*** Opening Study material ***

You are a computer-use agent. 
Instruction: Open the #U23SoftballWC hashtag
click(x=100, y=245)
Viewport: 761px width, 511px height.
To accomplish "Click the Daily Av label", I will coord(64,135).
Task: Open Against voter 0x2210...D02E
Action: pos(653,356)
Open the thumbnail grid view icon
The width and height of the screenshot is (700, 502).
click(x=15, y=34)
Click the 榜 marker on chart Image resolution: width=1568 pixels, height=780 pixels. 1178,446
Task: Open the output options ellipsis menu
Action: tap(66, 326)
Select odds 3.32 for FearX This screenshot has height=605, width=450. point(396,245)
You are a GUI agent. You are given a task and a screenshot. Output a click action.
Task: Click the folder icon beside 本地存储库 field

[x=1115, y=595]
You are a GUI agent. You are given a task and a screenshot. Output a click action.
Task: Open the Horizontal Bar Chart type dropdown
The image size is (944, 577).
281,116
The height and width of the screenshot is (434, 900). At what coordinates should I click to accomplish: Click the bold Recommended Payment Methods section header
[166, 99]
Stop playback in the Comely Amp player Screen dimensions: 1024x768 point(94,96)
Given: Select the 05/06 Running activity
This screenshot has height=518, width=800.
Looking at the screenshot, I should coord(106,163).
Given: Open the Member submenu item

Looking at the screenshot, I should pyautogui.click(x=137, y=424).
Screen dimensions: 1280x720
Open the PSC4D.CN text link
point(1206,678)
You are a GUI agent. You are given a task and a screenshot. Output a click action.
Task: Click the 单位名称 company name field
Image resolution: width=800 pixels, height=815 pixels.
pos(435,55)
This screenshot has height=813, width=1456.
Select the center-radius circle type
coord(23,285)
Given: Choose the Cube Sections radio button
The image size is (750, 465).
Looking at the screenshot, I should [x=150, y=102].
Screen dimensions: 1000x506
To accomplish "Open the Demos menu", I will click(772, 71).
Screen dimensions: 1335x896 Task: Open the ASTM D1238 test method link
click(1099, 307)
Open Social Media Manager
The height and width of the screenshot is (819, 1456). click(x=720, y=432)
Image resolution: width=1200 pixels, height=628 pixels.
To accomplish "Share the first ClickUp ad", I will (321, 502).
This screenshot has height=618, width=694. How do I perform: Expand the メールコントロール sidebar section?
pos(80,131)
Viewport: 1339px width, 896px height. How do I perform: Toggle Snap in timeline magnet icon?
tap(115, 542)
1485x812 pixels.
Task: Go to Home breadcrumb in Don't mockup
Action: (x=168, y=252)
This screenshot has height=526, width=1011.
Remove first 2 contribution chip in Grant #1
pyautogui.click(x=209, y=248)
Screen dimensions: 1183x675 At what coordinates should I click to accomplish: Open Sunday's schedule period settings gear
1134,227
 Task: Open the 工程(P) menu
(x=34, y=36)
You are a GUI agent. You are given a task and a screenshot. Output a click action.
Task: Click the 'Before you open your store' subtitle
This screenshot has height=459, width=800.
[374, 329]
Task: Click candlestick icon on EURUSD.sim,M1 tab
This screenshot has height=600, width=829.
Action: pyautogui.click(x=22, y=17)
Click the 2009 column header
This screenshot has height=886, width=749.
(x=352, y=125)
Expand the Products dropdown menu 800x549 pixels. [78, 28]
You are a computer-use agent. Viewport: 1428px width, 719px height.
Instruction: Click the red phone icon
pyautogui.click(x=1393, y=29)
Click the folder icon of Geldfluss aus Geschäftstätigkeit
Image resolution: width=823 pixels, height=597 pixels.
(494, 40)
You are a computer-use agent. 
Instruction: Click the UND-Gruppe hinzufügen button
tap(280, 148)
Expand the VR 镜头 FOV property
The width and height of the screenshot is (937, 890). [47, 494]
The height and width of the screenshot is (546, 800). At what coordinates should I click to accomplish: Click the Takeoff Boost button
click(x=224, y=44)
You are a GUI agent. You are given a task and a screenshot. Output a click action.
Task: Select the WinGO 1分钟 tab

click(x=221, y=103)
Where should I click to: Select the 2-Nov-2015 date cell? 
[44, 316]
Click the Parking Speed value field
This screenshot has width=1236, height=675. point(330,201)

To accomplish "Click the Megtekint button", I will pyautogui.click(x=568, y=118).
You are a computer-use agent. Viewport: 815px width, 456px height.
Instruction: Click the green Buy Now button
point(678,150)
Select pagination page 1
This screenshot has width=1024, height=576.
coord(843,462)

*** Closing Study material ***

◆ **What is needed**
Whenever a line of the data includes the word "computer", show that line in full.

◆ **Reply**
You are a computer-use agent. 
You are a computer-use agent. Viewport: 1428px width, 719px height.
You are a computer-use agent. 
You are a computer-use agent. Viewport: 815px width, 456px height.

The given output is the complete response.